- Born: Larisa Vladimirovna Marshalova 22 August 1978 Minsk, Byelorussian SSR, USSR
- Died: 12 July 2023 (aged 44) Minsk, Belarus
- Citizenship: Belarus;
- Occupation: Actress;
- Years active: 2000–2023

= Larysa Marshalava =

Belarusian actress (1978–2023)

Larysa Uladzimirauna Marshalava (Ларыса Уладзіміраўна Маршалава; Лариса Владимировна Маршалова, Larisa Vladimirovna Marshalova; 22 August 1978 – 12 July 2023) was a Belarusian stage, film, and television actress.

== Biography ==
Larisa Marshalova was born into a family of military officers.

Marshalova debuted in film in 2000, and has had over 60 roles in Belarusian and Russian productions, including TV series Kamenskaya starring Elena Yakovleva.
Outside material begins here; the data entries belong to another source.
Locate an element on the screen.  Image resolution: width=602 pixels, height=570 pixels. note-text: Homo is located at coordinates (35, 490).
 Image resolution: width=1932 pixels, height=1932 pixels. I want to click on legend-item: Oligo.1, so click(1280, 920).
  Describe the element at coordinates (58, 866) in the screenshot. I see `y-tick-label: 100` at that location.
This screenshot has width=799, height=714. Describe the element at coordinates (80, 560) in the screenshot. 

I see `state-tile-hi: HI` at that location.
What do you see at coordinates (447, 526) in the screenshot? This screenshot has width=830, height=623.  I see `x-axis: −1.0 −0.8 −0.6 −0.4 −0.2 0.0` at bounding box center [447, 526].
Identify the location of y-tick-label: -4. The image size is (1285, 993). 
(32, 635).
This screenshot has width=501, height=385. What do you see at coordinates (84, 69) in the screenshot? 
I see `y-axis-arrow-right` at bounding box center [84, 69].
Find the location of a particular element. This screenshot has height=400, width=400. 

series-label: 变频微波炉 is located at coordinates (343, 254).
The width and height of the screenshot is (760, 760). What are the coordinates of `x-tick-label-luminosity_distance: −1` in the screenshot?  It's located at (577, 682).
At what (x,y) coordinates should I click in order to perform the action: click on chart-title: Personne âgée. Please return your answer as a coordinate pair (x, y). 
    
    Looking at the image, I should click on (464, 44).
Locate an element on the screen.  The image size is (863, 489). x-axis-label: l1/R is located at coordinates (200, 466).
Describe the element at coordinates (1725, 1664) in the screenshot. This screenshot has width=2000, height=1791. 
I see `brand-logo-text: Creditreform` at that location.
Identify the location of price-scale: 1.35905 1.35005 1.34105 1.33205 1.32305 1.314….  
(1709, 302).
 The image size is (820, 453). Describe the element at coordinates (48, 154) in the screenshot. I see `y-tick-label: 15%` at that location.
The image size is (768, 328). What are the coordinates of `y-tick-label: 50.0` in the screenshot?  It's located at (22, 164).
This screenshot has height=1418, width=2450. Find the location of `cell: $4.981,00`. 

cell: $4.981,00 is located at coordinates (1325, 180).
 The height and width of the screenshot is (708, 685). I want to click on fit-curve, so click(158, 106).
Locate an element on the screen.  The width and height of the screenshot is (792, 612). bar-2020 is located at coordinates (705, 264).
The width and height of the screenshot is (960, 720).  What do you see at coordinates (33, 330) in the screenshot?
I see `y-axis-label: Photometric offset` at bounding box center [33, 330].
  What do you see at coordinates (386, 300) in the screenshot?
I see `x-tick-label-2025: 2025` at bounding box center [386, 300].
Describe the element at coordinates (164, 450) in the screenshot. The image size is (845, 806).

She worked in Theatre-studio of film actor for Belarusfilm for more than twenty years, starting from 2001, and was a leading actress there. She had roles in such plays as Anna Snegina.

Marshalova died on 12 July 2023, at the age of 44. The funerals were scheduled for 14 July. At the time of her death, she had roles in 14 plays in the theatre, including four starring roles.